Problems and tasks:
1) In the pet loss text below, how many years had the writer had Lizzie when she was killed?
2) Copy the part of the pet loss text below starting at "Lizzie was an" and ending at "8 years ago.)".
3) Continue the account below of losing Lizzie the cat, starting after its last sentence.

Document excerpt:

>>

Our Pet Loss Library features articles written by grief professionals that will address many of the questions you may have when dealing with the loss of a pet. It also contains articles and stories from others who have experienced a similar loss.
My cat Lizzie was a truly unique cat. She acted like a dog, in that she ran to you if you called, she followed you or strangers down the sidewalk, visited the neighbors, she followed commands, and jumped from the ground into my arms. She was very vocal, and responded in meows when I spoke to her, so much that people commented that it sounded as if we were having a conversation. She was a very important part of my life.
Lizzie was an indoor/outdoor cat, and I thought she didn’t go into the street. I had her for 8 years until the day that an ex-boyfriend curiously showed up at my work, with a strange look on his face. He said he had bad news for me, and held out his hand. I couldn’t fathom what in the world he was doing with her collar, as he knew she needed to be wearing it. He described finding her on the road, hit by a car. He had taken her to a vet, but she was dead.
My head began to spin, my heart began to pound, and I felt the most indescribable pain and sadness that I can still remember to this day, if I allow myself to go there. (This was 8 years ago.)

<<

Supplied entries:
>>

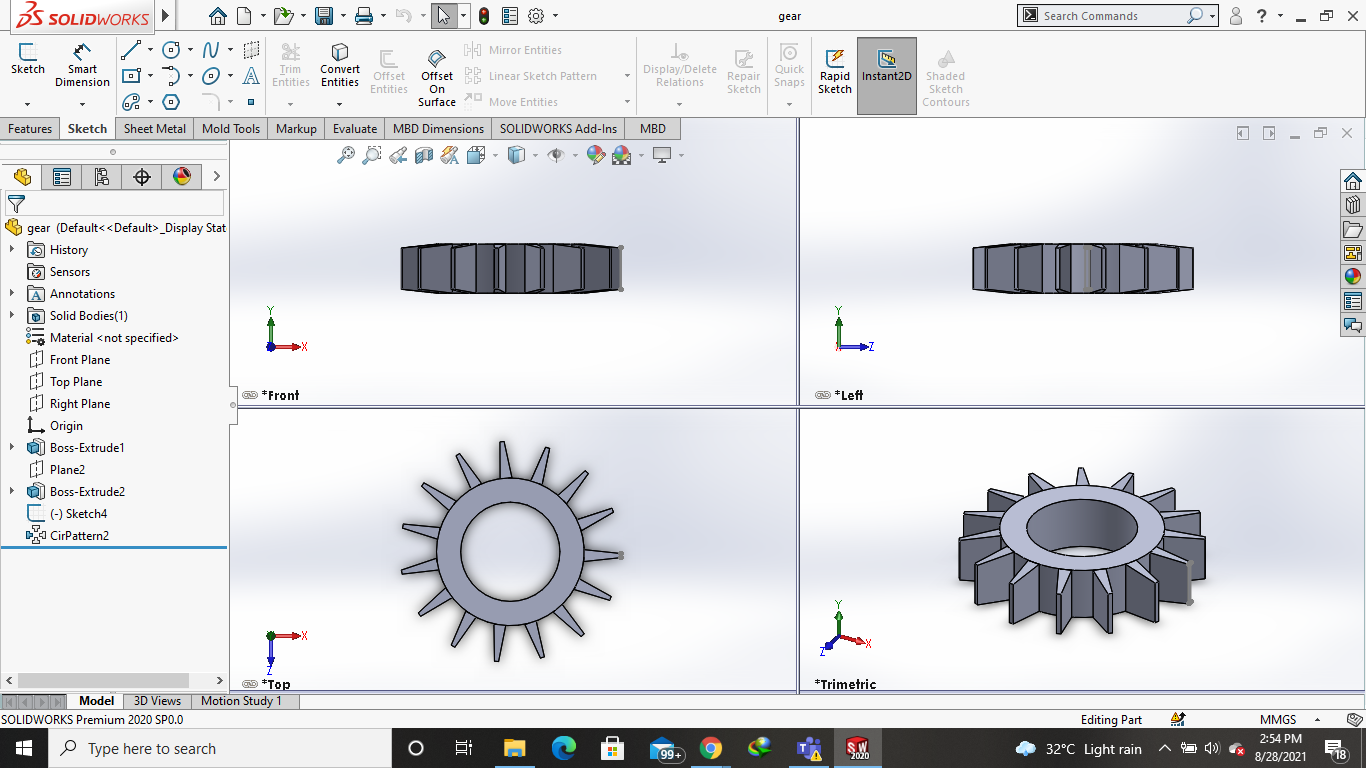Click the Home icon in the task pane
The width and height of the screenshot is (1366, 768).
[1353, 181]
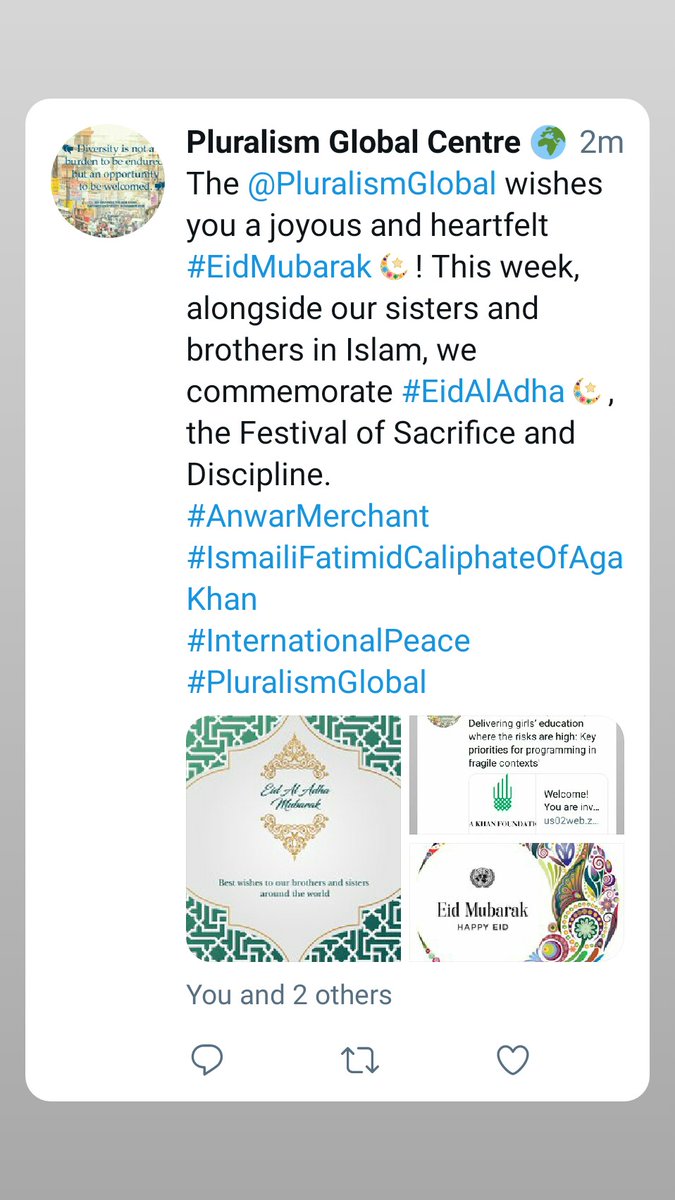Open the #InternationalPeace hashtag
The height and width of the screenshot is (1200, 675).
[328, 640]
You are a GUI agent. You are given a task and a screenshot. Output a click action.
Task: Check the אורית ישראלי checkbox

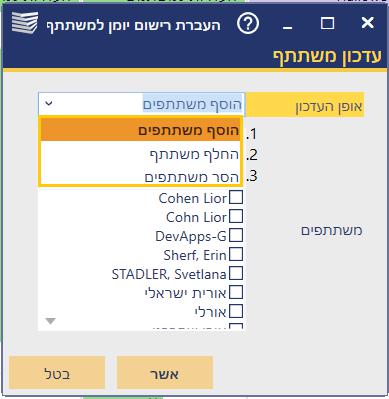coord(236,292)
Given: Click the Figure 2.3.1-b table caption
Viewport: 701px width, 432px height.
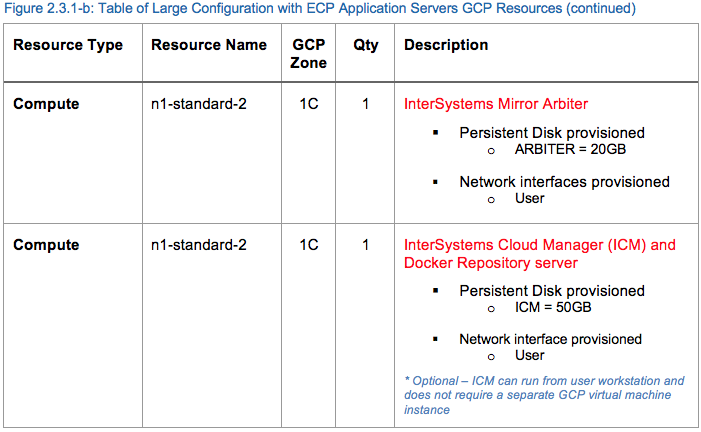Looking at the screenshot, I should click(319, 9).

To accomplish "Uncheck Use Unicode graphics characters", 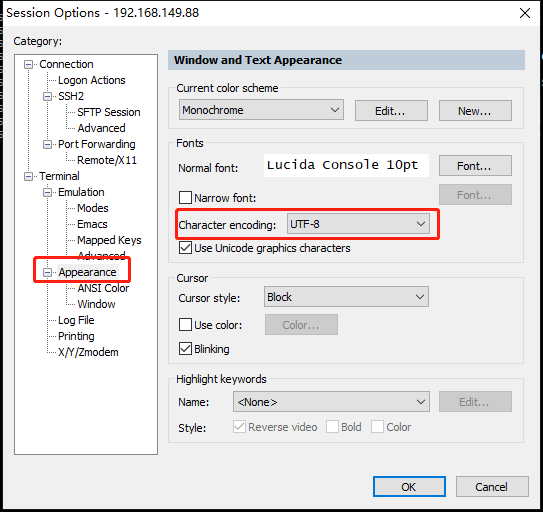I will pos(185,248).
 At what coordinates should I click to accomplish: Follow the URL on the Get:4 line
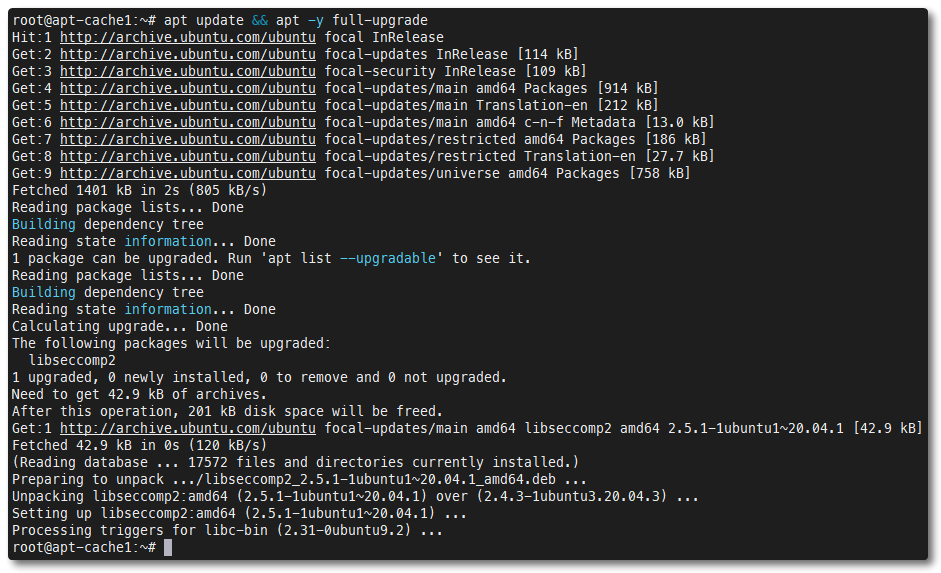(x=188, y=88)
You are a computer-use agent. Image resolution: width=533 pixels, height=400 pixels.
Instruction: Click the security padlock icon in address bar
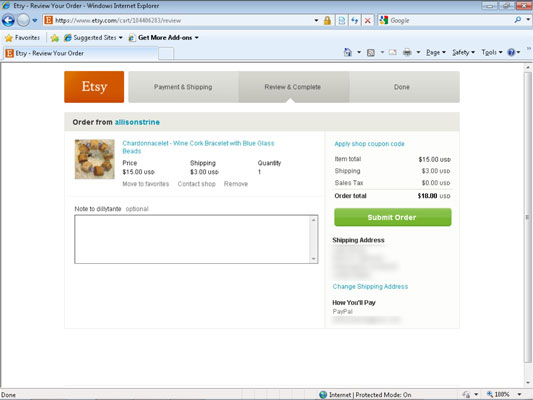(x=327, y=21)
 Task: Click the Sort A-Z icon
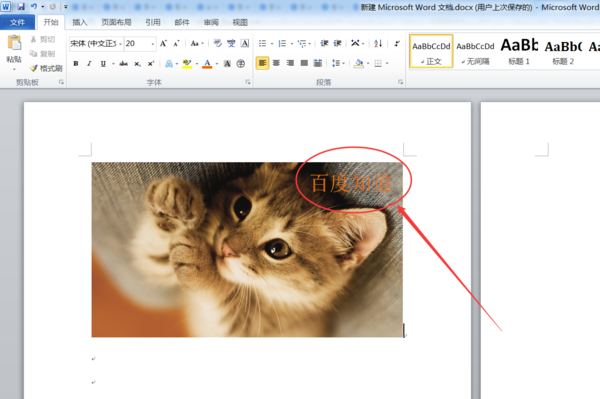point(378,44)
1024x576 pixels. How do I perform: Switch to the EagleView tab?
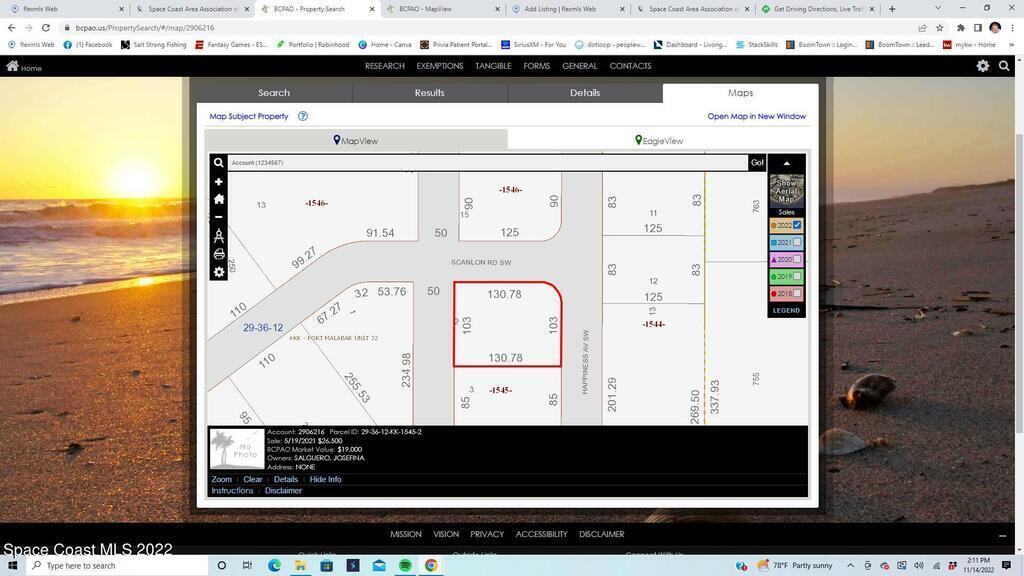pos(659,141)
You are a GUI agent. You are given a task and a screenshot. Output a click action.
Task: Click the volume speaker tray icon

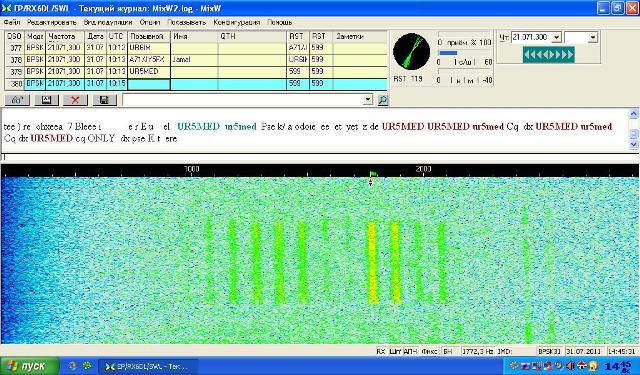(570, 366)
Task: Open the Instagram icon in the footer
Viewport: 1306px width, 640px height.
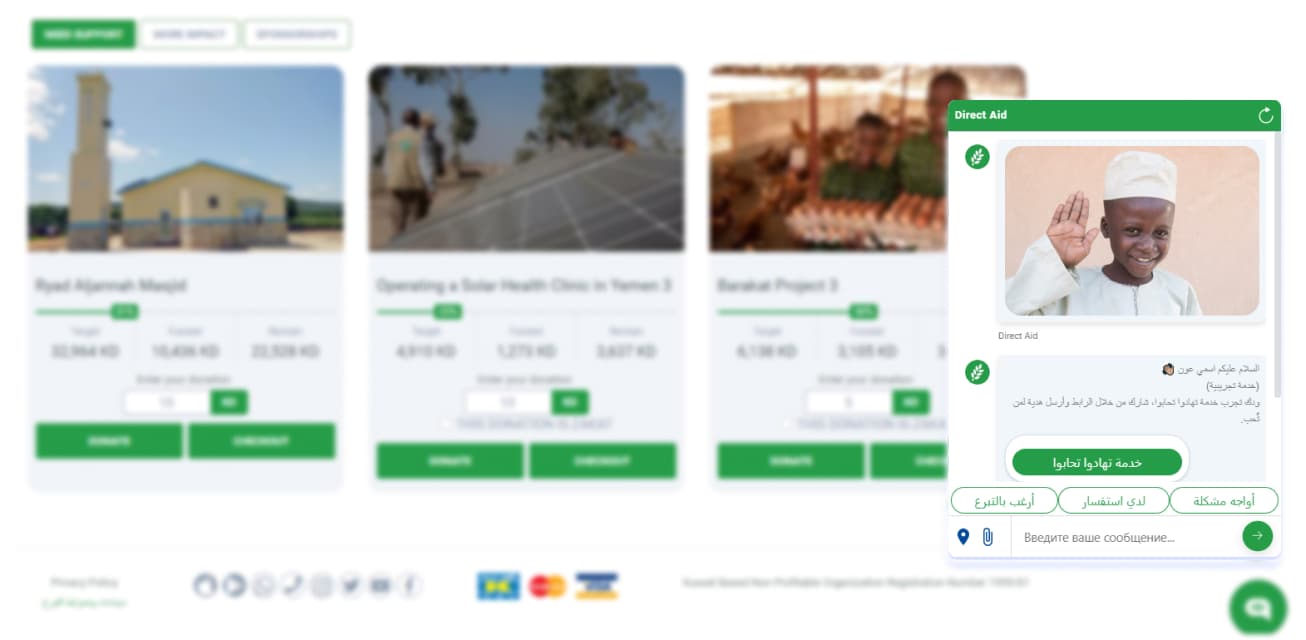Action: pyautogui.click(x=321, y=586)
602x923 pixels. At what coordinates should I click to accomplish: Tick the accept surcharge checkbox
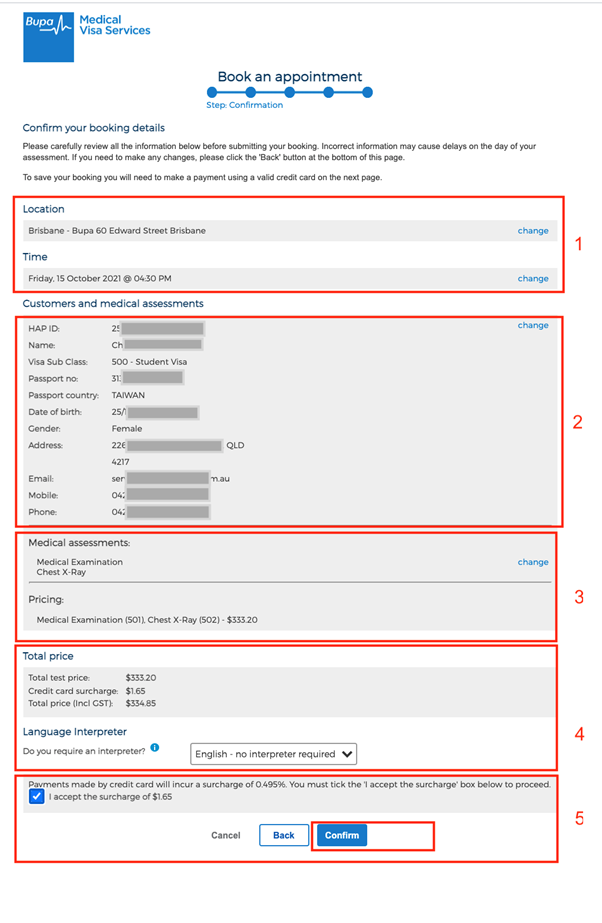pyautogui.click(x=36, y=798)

<<

Answer section:
1) 8 years.

2)
Lizzie was an indoor/outdoor cat, and I thought she didn’t go into the street. I had her for 8 years until the day that an ex-boyfriend curiously showed up at my work, with a strange look on his face. He said he had bad news for me, and held out his hand. I couldn’t fathom what in the world he was doing with her collar, as he knew she needed to be wearing it. He described finding her on the road, hit by a car. He had taken her to a vet, but she was dead.
My head began to spin, my heart began to pound, and I felt the most indescribable pain and sadness that I can still remember to this day, if I allow myself to go there. (This was 8 years ago.)

3)
He didn’t seem to understand why I would want to get her body from the vet. Of course I want to bury her, I told him. I was unable go retrieve her, to hold her lifeless body when just that morning she was the epitome of life.
I asked my sweet Dad to get her for me. Unfortunately, the ex-boyfriend who admittedly was upset by the situation had not given any thought to the probability that I would want to bury her, and didn’t give the vet my name or contact information. Without that info, the vet called the city to dispose of the body.
My father spent 2 hours trying to locate her for me, with- out any luck. Talk about added pain to an already agonizing day. The bright spot of the day was when a co-worker came to my house with flowers, and a card signed by almost all of my co-workers, and a granite marker with Lizzie’s name on it. I may not have been able to bury her, but I was able to honor her in a beautiful garden setting at my mother’s house. I will never stop missing her.
I am a pharmaceutical rep and I live in North Carolina, USA.